What you need to know

  • The key question is whether valuation metrics are consistent with growth.
  • Founders of industries at risk of obsolescence have developed valuable businesses but failed to plan for internal succession.
  • Traditional referrals are not keeping up with the declining baby boom generation.

The consolidation of the RIA industry is happening in real time as the big players get bigger in pursuit of the holy grail of scale. An example is 13t annual Deals and Dealmakers Summit, which was held recently in Dana Point, California.

Dana Point is known for its cliffs and surf culture, and is also home to Echelon Partners, a leading investment bank in the industry focused on wealth management. Led by founder and CEO Dan Seivert, Echelon brings together executives, consultants, financiers and advisors to explore how to best prepare to pass on advisors’ wealth and assets to the next generation.

This is especially important as aging founders in the industry have built valuable businesses but failed to plan for internal succession.
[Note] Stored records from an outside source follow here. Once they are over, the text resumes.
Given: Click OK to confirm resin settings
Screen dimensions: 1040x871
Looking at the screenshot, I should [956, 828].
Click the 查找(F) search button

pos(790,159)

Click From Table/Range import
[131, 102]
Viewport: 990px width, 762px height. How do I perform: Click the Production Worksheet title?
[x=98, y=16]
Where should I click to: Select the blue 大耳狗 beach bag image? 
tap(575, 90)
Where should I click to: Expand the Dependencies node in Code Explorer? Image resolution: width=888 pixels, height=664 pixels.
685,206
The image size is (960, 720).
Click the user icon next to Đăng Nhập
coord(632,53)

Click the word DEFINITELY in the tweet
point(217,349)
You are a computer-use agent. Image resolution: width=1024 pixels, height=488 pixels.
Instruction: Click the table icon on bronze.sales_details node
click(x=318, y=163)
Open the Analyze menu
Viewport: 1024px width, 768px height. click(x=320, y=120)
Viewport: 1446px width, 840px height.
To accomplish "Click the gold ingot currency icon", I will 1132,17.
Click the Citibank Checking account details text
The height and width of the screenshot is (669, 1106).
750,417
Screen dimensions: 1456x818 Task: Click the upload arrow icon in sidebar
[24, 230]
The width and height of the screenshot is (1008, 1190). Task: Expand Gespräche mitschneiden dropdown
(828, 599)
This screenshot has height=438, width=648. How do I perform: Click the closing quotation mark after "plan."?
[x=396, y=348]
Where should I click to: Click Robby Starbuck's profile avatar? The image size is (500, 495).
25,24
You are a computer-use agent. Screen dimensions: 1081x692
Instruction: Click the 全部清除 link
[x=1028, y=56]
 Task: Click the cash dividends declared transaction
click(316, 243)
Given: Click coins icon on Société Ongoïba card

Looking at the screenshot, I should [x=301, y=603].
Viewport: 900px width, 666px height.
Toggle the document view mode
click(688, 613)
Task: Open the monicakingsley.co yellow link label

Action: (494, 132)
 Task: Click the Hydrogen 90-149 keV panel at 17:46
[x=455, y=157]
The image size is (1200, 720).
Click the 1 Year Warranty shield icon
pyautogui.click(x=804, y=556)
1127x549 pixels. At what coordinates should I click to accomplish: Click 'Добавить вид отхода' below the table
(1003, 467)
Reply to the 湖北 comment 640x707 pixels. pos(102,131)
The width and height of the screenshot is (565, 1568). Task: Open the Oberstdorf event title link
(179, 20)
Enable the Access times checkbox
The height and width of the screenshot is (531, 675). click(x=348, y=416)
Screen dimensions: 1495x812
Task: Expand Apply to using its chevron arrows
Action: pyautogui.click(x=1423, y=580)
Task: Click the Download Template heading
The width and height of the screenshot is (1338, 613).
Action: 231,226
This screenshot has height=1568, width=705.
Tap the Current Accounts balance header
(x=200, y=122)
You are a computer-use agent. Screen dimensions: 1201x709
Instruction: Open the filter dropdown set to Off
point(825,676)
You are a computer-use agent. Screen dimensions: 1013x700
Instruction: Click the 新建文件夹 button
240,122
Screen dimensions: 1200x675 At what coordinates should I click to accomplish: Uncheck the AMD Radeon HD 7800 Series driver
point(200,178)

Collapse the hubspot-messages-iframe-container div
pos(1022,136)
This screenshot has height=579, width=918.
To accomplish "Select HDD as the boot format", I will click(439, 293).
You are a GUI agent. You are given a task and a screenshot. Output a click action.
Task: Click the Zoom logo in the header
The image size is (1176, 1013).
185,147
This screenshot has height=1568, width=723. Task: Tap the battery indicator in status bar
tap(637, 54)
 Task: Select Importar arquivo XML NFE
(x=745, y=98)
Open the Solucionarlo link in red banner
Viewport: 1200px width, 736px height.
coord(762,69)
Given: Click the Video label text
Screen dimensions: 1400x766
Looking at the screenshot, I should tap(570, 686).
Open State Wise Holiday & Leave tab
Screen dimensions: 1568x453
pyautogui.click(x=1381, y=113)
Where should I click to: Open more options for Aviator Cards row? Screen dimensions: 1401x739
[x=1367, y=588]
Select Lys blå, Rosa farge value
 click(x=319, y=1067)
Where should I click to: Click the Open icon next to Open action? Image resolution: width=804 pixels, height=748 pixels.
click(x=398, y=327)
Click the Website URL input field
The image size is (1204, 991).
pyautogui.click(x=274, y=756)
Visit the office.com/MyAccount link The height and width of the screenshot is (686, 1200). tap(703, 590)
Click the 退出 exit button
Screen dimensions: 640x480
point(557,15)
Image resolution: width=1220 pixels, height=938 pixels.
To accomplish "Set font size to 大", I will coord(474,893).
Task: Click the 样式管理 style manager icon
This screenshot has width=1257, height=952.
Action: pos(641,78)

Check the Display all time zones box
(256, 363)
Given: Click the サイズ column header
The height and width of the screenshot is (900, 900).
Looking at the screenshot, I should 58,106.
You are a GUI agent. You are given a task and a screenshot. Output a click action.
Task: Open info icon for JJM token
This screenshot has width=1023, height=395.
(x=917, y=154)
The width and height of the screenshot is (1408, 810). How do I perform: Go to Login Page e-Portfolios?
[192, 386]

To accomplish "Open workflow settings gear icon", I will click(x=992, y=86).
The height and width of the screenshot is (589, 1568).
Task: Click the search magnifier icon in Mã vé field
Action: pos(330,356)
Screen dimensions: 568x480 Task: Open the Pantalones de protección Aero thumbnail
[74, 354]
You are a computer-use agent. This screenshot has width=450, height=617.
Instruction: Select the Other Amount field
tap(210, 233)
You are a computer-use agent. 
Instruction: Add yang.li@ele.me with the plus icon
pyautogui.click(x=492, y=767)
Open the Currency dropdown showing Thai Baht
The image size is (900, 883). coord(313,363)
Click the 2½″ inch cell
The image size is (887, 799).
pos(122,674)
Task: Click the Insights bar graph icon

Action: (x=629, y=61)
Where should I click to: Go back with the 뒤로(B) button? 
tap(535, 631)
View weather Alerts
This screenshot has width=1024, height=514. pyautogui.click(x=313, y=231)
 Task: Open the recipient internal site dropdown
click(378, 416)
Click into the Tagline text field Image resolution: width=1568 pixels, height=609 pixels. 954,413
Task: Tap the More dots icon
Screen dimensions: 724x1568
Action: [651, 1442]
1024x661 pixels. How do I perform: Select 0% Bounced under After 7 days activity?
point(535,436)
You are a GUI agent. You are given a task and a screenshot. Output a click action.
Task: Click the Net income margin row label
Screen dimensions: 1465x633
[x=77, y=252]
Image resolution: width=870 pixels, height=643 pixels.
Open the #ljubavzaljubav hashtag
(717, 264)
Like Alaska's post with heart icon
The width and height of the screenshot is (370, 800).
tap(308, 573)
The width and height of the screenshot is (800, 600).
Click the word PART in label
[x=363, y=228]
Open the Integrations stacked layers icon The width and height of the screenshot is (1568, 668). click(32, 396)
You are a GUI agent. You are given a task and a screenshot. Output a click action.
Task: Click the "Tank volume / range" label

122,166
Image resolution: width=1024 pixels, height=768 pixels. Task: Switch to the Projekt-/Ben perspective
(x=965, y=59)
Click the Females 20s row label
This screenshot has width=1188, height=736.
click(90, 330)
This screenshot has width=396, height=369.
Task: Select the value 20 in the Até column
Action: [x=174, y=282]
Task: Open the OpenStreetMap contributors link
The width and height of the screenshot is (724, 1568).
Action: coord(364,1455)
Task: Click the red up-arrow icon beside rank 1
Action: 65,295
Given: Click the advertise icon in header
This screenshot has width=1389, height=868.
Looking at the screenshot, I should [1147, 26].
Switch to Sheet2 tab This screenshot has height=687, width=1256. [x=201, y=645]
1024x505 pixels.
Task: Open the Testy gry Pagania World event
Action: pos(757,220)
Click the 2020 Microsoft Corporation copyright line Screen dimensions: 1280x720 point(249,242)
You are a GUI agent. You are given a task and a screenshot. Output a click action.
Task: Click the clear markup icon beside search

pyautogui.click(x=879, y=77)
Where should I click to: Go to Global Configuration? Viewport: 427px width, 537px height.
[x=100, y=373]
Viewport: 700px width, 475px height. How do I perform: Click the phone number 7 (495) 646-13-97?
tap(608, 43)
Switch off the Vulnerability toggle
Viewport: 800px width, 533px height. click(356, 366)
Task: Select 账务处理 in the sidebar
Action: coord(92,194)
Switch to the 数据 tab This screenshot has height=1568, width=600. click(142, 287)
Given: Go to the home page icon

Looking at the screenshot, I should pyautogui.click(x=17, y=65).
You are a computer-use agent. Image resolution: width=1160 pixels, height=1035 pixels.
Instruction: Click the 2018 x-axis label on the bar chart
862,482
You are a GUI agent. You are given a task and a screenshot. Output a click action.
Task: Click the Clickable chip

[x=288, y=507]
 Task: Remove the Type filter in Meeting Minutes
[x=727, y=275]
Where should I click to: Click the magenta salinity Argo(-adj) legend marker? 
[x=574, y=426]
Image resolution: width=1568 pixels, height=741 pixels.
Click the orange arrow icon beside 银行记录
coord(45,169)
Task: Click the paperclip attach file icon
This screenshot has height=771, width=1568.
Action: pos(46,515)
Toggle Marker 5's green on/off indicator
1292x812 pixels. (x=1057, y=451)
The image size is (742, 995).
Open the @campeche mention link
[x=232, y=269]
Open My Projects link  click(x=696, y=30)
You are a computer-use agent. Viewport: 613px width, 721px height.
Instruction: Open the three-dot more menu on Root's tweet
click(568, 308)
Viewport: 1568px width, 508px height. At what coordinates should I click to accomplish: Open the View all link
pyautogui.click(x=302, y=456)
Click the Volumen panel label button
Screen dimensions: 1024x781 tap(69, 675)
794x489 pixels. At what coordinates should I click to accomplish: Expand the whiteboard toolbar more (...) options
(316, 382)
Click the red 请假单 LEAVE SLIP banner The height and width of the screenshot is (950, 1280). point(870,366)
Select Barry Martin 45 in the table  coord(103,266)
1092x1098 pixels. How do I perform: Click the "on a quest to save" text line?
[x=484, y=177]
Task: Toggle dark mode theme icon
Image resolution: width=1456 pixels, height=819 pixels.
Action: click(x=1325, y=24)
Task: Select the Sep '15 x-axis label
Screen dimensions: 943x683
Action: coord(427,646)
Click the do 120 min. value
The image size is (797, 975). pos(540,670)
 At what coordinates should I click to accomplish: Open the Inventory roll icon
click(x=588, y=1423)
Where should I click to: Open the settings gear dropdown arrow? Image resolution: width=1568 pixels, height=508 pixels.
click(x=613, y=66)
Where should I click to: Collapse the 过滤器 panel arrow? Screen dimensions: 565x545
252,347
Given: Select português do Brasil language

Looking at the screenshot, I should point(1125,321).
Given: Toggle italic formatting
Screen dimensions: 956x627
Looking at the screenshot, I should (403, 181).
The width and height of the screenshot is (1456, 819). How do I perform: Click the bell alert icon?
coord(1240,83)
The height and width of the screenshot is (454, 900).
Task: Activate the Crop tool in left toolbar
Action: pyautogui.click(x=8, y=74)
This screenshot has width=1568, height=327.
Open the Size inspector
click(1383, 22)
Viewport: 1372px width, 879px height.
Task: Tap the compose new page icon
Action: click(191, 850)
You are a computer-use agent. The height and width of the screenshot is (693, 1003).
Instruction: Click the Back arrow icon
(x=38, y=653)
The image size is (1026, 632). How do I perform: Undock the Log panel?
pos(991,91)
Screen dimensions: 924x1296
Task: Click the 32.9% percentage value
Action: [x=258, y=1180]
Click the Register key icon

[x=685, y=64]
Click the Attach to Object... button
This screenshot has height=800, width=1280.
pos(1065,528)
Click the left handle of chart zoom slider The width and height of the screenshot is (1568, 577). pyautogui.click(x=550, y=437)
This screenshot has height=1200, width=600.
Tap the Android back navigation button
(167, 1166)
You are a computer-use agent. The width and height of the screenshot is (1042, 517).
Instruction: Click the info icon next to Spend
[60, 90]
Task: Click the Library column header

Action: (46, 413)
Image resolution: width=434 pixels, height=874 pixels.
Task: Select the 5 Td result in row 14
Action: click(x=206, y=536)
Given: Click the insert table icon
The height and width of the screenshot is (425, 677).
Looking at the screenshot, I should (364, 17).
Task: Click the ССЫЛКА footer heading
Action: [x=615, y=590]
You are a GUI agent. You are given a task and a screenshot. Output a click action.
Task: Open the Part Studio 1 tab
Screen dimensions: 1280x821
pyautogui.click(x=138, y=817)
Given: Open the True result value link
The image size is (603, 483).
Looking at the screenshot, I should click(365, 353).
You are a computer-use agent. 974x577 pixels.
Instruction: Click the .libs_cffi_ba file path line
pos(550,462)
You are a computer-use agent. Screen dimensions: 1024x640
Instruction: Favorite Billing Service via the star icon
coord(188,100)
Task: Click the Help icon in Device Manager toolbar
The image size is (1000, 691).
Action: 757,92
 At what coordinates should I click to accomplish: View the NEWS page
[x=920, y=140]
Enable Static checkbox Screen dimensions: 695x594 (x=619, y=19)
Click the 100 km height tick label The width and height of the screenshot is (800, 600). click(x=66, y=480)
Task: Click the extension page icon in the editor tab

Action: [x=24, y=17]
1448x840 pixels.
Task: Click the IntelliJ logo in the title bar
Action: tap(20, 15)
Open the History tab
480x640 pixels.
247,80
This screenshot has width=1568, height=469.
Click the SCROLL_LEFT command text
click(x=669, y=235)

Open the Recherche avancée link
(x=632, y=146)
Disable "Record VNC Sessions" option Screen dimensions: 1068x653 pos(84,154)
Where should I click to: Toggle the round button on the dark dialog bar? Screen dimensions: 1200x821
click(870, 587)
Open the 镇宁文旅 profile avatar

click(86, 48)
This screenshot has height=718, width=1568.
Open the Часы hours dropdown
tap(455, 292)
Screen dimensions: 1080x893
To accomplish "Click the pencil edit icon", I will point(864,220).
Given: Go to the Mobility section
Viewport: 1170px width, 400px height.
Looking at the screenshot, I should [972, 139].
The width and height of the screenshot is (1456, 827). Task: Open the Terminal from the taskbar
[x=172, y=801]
Add to that the abundance of buy-side options and private equity’s voracious appetite for these attractive, cash-flow-generating businesses, and the conference is definitely a deal-making time.

According to Mike Wunderlie, managing director of Echelon, these trends are confirmed by industry statistics.

“Deal volume continues to exceed expectations,” he said, “and 2024 is poised to become the second-biggest year on record, with a CAGR of 10.3% over the past five years.”

A large portion of this volume was PE funding through RIA buying platforms like Wealth Enhancement Group, Mercer Advisors and others, which use capital to acquire multiple small and mid-sized companies whose smaller assets under management immediately become valued at a higher multiple, creating massive leverage.

Despite all the hustle and bustle of making deals, Wunderli believes the buying community has become much more disciplined.

“Professional acquirers are now much more discerning,” he said, “making more strategic acquisitions to include professional services like tax, estate planning and alternative investments to complement their family office capabilities, rather than just acquiring AUM.”

As PE investors have become more interested, Wunderli noted, they are also financing minority investments. This is becoming an area of ​​focus for leading firms like Emigrant Partners and Constellation Wealth Capital, which attended the conference. Their approach has been to build strong networks of portfolios of growing companies.

The trading community also remains focused on interest rates. With interest rates rising dramatically over the past few years, many observers predicted a drastic reduction in trading volume. And while wealth management has not been affected, interest rates have had a major impact on financial services in general.

“Wealth management remains a unicorn,” Wunderli said. “Wealth management M&A activity is up 45% in a higher interest rate environment, while the broader financial services sector is down 30%.”

Wunderli noted that there have been several large transactions recently, such as the acquisition of AssetMark, Focus Financial and Envestnet, which could have skewed the data.